Derek Leith, EY Partner and head of oil and gas tax, said: “Tax relief for decommissioning expenditure is a critical issue for the oil and gas industry, and HM Treasury’s announcement that a panel is to be set up to consider specific aspects of the relief mechanism will be welcomed.

“It is often said that the right assets need to be in the right hands to maximise economic recovery late in the life of the North Sea. Any hindrance to new investors being able to obtain effective tax relief for decommissioning costs may create a barrier to entry for those who want to invest in the future of the basin. Changes that remove such barriers can only be positive for the industry and the associated supply chain.

“While this announcement is a clear indication that HM Treasury understands the significance of this issue, much hard work lies ahead to prove the case for change and identify a satisfactory solution that does not increase the Exchequer’s exposure to decommissioning.”

In response to the Treasury’s announcement, OGUK chief executive Deirdre Michie said: “This appears to be a positive development and we look forward to hearing more detail in the spring Budget statement.

“The sale of oil and gas fields is a complex issue and the tax regime can help facilitate the movement of assets and support maximising economic recovery.

“We have been working closely with Treasury and the Oil and Gas Authority to identify where the tax regime needs to improve.

“We hope that we can work together with Treasury and the expert panel to progress reform as soon as possible.”

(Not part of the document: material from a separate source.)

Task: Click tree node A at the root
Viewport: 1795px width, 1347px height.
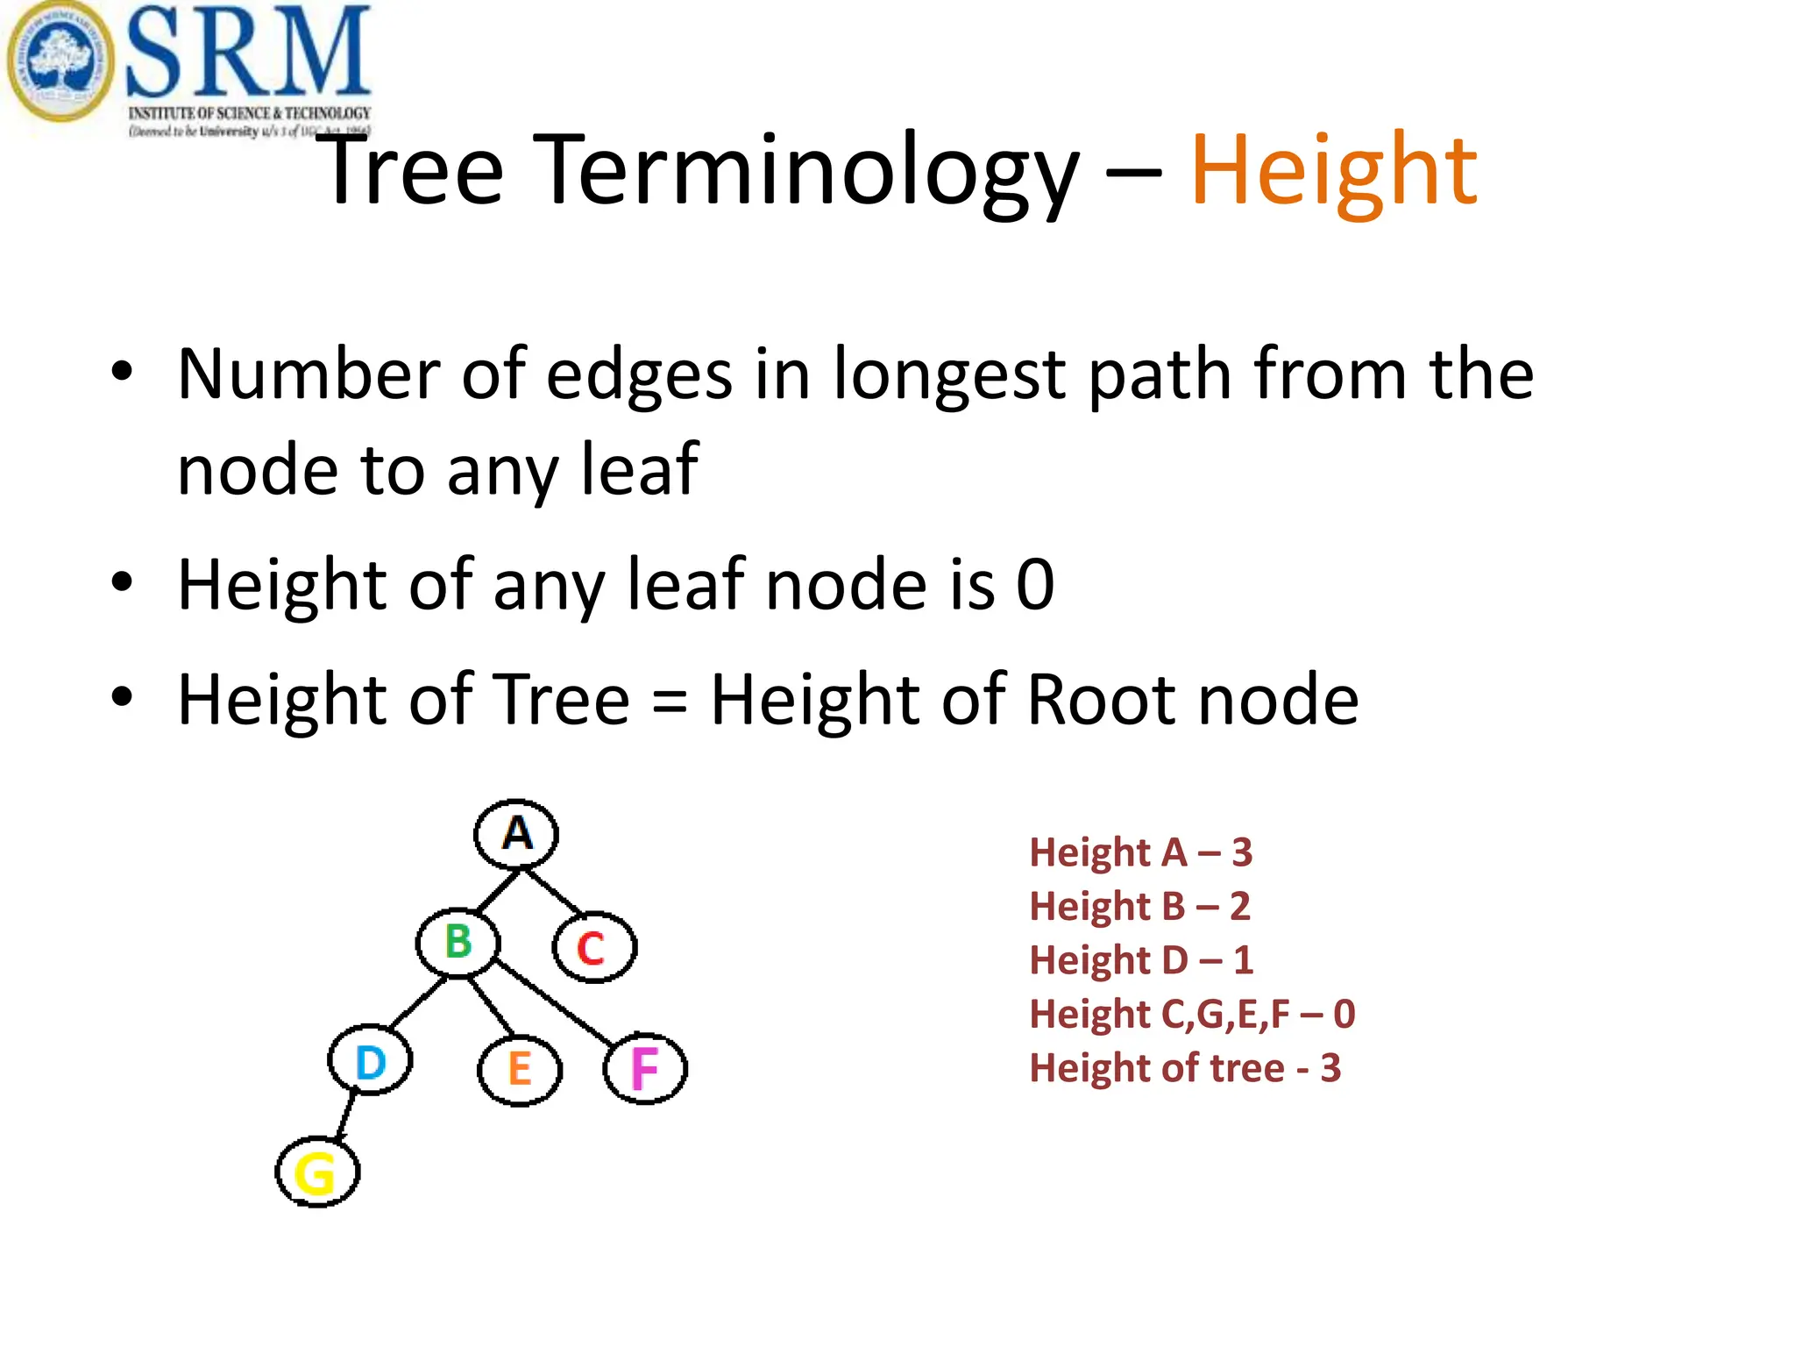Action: coord(516,833)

UK Government minister for Scotland, Andrew Dunlop, said: “This is really positive news for Scotland’s oil and gas industry. There are very significant reserves still in the North Sea, and it is vital that the UK Government does all it can to help the industry maximise these.

“Our oil and gas industry is very much open for business, and the north-east of Scotland is a great place to invest. We need to ensure our tax regime helps support the industry in the most appropriate way.”